MTL-LoRA: Low-Rank Adaptation for Multi-Task Learning

TL;DR

MTL-LoRA addresses the interference problem observed when applying low-rank adapters to multi-task fine-tuning by introducing per-task transformations and multiple information-sharing pathways in a low-dimensional space. The method preserves task-specific signals via a task-specific diagonal transform and enables adaptive cross-task information exchange through a set of up-projection matrices with softmax-based weighting. Empirical results across GLUE, commonsense benchmarks, image-text tasks, and a large-scale Ads dataset show that MTL-LoRA consistently outperforms LoRA and several variants, often with substantially fewer trainable parameters. The work also analyzes task differentiation, robustness, and inference overhead, confirming practical benefits for multi-task learning with parameter-efficient fine-tuning in real-world settings.

Abstract

Parameter-efficient fine-tuning (PEFT) has been widely employed for domain adaptation, with LoRA being one of the most prominent methods due to its simplicity and effectiveness. However, in multi-task learning (MTL) scenarios, LoRA tends to obscure the distinction between tasks by projecting sparse high-dimensional features from different tasks into the same dense low-dimensional intrinsic space. This leads to task interference and suboptimal performance for LoRA and its variants. To tackle this challenge, we propose MTL-LoRA, which retains the advantages of low-rank adaptation while significantly enhancing MTL capabilities. MTL-LoRA augments LoRA by incorporating additional task-adaptive parameters that differentiate task-specific information and capture shared knowledge across various tasks within low-dimensional spaces. This approach enables pre-trained models to jointly adapt to different target domains with a limited number of trainable parameters.
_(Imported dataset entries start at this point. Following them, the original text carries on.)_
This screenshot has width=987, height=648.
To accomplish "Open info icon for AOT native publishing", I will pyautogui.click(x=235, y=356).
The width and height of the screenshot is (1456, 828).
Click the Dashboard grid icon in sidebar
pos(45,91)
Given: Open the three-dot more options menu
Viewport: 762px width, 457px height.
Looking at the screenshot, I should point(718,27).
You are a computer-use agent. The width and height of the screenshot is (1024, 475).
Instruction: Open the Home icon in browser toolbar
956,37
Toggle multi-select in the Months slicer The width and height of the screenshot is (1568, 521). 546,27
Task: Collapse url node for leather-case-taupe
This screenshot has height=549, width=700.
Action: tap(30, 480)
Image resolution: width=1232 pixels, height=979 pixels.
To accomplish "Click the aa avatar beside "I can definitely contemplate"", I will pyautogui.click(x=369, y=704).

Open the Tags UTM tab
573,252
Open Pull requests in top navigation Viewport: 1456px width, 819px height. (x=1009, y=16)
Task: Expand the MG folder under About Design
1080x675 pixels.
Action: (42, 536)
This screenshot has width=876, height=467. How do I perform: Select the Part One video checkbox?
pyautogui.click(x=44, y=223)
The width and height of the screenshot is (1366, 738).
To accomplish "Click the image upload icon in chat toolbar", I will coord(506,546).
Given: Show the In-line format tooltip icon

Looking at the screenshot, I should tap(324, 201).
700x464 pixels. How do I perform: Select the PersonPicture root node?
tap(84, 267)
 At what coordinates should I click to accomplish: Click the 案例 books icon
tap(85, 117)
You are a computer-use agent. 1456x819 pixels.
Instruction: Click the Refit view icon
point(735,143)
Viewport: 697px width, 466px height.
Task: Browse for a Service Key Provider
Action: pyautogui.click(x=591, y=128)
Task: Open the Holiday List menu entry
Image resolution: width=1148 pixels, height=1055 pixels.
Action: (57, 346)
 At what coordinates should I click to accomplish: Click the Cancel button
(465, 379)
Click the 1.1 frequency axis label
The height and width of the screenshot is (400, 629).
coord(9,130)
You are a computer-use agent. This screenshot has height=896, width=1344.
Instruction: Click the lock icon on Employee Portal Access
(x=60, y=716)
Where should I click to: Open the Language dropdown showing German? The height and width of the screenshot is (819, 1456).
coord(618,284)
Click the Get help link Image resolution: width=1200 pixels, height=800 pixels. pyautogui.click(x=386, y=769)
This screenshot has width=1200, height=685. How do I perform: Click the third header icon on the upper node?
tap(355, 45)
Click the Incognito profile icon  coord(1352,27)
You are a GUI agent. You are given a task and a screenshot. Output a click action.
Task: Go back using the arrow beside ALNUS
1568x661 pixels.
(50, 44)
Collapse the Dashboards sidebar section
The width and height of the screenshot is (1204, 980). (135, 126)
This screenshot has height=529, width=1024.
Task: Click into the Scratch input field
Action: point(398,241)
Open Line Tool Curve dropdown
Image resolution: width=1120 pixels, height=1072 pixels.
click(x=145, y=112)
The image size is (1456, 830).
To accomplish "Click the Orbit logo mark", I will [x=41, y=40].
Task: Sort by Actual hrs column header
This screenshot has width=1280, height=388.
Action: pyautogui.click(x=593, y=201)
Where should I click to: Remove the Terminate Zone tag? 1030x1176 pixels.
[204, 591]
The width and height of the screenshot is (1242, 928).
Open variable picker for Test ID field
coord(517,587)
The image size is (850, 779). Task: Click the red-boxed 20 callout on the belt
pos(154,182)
Comprehensive experimental results, including evaluations on public academic benchmarks for natural language understanding, commonsense reasoning, and image-text understanding, as well as real-world industrial text Ads relevance datasets, demonstrate that MTL-LoRA outperforms LoRA and its various variants with comparable or even fewer learnable parameters in MTL setting.

Paper Structure

This paper contains 32 sections, 4 equations, 4 figures, 11 tables.

Figures (4)

  • Figure 1: t-SNE visualization of task-specific features extracted from the $\mathbf{O}$ linear layer of the final block in the LLaMA2-7B model, comparing LoRA and MTL-LoRA after fine-tuning on a commonsense reasoning dataset.
  • Figure 2: The overall architecture of MTL-LoRA. MTL-LoRA employs task-specific transformation matrices and multiple up-projection matrices to learn both task-specific and shared information.
  • Figure 3: The performance of MTL-LoRA on GLUE benchmark with different hyperparameter configurations.
  • Figure 4: Inference latency of different low-rank adapters on LLaMA2-7B with varying batch sizes. The results are averaged over 100 runs on a single A100-80G GPU. DoRA and MultiLoRA exhibit similar performance to LoRA as they can also be merged into pre-trained weights.